Iran to Reopen ‘Low-Risk’ Mosques as Coronavirus Lockdown Eases

Iranians pray after Iran's Guardian Council head Ahmad Jannati delivered his sermon during weekly Friday prayers at Tehran University in the Iranian capital, 09 June 2006.

Iran President Hassan Rouhani said Sunday mosques would reopen across one third of the country within 24-hours, after they were shuttered early in March as the Middle East’s deadliest Chinese coronavirus outbreak took hold.

Rouhani said 132 counties would “reopen their mosques as of tomorrow,” the semi–official Tasnim news agency reported.

“Social distancing is more important than collective prayer,” Rouhani added, arguing Islam considers safety obligatory, while praying in mosques is only “recommended”.

The targeted counties are “low-risk”, Rouhani said in a televised meeting of the country’s virus taskforce.

The ministry said the trajectory of infections has started a “gradual” downward trend in Iran, where the death toll is 6,156 and total number of diagnosed cases has reached 96,448.
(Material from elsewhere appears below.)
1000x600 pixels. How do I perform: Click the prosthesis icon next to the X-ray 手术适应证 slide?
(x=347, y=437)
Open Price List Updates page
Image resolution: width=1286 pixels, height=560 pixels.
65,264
The Islamic republic has tried to contain the spread of the virus by denying public entry to universities, cinemas, stadiums and other public spaces since March as the full scale of the crisis gradually emerged.

But it has allowed a phased reopening of its economy since April 11, arguing the sanctions-hit country cannot afford to remain closed for business.

Only “high-risk” businesses like gyms and barbershops remain closed, with Rouhani adding “We will continue the reopenings calmly and gradually.”

Iran’s mosques will hope to avoid the dramatic scenes sometimes evident at the start of the epidemic where some Muslim faithful demanded the right to continue worshipping practices at holy shrines that included kissing, touching and in some cases licking sacred public objects.

When state TV initially announced the shrines’ closure, mass protests followed.

“We are here to say that Tehran is damn wrong to do that!” one Shiite cleric shouted at the shrine in Mashhad, according to an online video. Others joined him in chanting: “The health minister is damn wrong to do that, the president is damn wrong to do that!”

As Breitbart News reported, strict Muslim religious observance is often at odds with state control in Iran.

Earlier in March online videos emerged showing the faithful licking and kissing shrines to show they had no fear of coronavirus infection.

Touching and kissing surfaces in shrines is a common practice for Muslim pilgrims, and religious hardliners argue holy sites are “a place for healing” the government has no right to close down.

Iran on Saturday reported its lowest daily toll of new infections since March 10, although experts and officials both in Iran and abroad have cast doubts over the country’s COVID-19 figures, saying the real number of cases could be much higher than reported.